国土強靱化計画に資するライフライン整備とソーシャルキャピタルの効果評価

要約

ライフライン(生活基盤)整備やソーシャルキャピタルの向上が農村地域の住民満足度の向上に寄与する効果を、定量的かつ個人レベルと地域レベルに区分して評価する手法である。これにより国土強靱化計画におけるハードとソフト施策の評価が可能となる。

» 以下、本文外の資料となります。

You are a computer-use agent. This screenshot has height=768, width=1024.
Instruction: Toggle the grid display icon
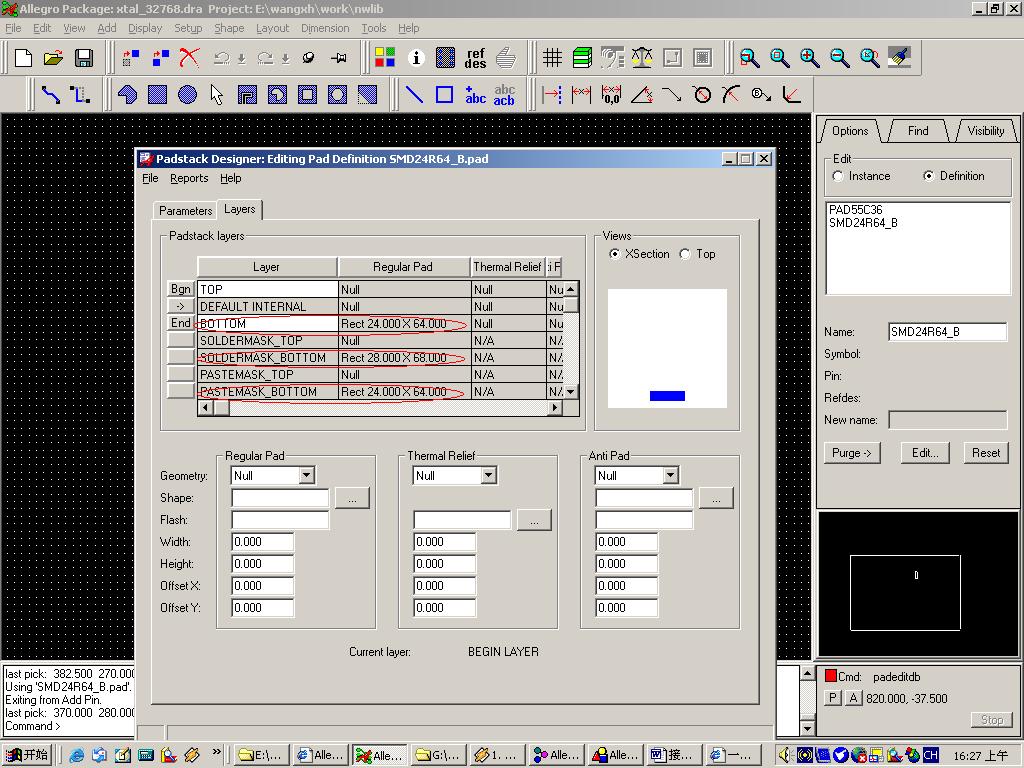tap(552, 58)
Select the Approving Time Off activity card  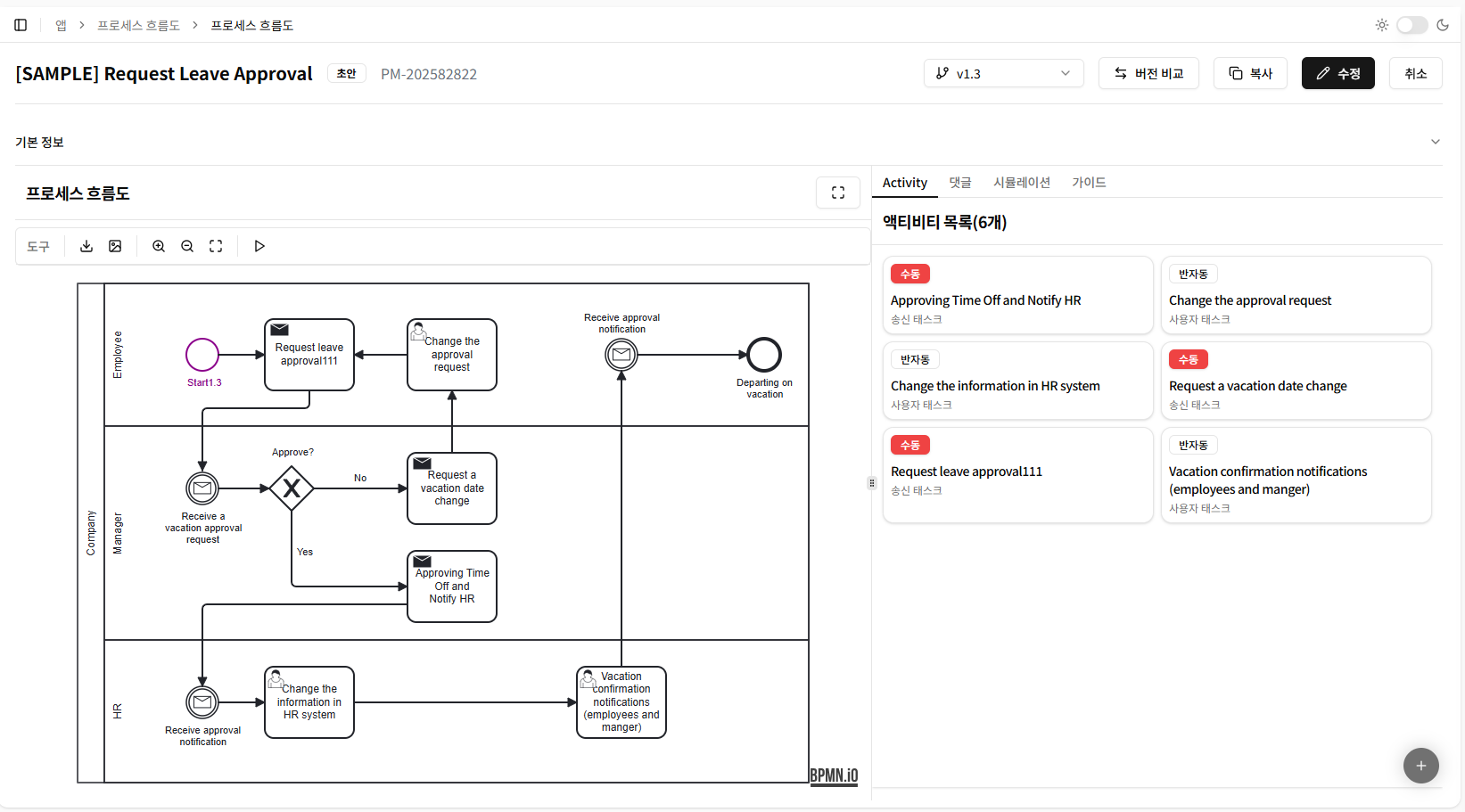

  • キーワード:住民満足度、ライフライン整備、ソーシャルキャピタル、国土強靱化計画
  • 担当:農村防災・減災・農業水利施設防災
  • 代表連絡先:電話 029-838-7667
  • 研究所名:農村工学研究所・農村基盤研究領域
  • 分類:普及成果情報

背景・ねらい

国土強靱化基本法案の制定を受けて、都道府県や市町村においても地域計画の策定が進められつつある。地域住民に真に支持される計画を策定するため、計画に盛り込まれるライフライン(生活基盤)の整備や地域コミュニティ強化施策のようなハード及びソフト施策の効果を定量的に示す必要がある。本手法は、地域住民の満足度に対する影響度を個人レベルの要因と地域レベルの要因(ライフラインの整備やソーシャルキャピタルの向上)に区分して定量化するものであり(図1)、これまで満足度による定量的な評価が困難であった強靱化計画のハード及びソフト施策の効果評価を目指したものである。

成果の内容・特徴

  • 個人レベルの評価(順序プロビット分析)では、地域住民の生活満足度に対する所得等の個人属性の影響と、各市町村で異なる潜在要因(地域ダミー)の影響を特定する(表1)。Y県の適用事例では、都道府県単位の地域潜在要因の影響が無視できるとする先行研究と異なる結果(10市町村の地域ダミーのt-値が有意)が得られ、個人所得に直接影響する施策のみでなく、広域エリアを対象とした地域政策の有効性が明らかとなる。
  • 地域レベルの評価(共分散構造分析及びパス解析)では、住民満足度の地域潜在要因に対し、ライフラインの整備(農村生活道路、公園、上・下水道等)、コミュニティ内の住民相互のネットワークや住民間の信頼等からなるソーシャルキャピタル、雇用機会や地域全体の生産活動による地域経済活力等の影響を定量化する(図2)。これをふまえて、都市化の程度(人口密度)のような共通要因を想定することにより、地域要因間相互の直接・間接的な因果関係をモデル化する(図3)。
  • 地域レベルの因果関係モデル(図3)の影響度(赤色数値)から、ライフライン整備、ソーシャルキャピタル及び地域経済活力の1ポイントの向上は、住民満足度をそれぞれ0.27、0.36、0.27(=0.23-0.72×0.54×0.36+0.72×0.93×0.27)ポイント向上させる。同じ満足度の向上には、ライフライン整備の1ポイント向上(3.4千円/haに相当)が住民平均所得を6.4~8.5千円/人ほど増加させて地域経済活力を1ポイント高めることと同等の効果を有することが試算できる。本手法を地域計画作成時に用いることにより、住民説明の資料や計画指針作りの資料として活用できる。

普及のための参考情報

  • 普及対象:国・地方自治体の行政担当者
  • 普及予定地域・普及予定数等:国土強靱化計画等を策定予定の都道府県・市町村
  • その他:本成果は、2006年度のY県の全市町村を対象にした調査に基づく。上記で例示した効果評価のときには、分析のもとデータである整備単価や地域平均所得の数値を用いる必要がある。また、計画策定での活用には、最新の調査データの収集が望ましい。

具体的データ

図1~3,表1

その他

  • 中課題名:災害リスクを考慮した農業水利施設の長期安全対策技術の開発
  • 中課題整理番号:412b0
  • 予算区分:交付金、科研費
  • 研究期間:2010~2012年度
  • 研究担当者:國光洋二、中嶋勇、合崎英男
  • 発表論文等:Kunimitsu(2014)Journal of Economic Policy Studies(印刷中)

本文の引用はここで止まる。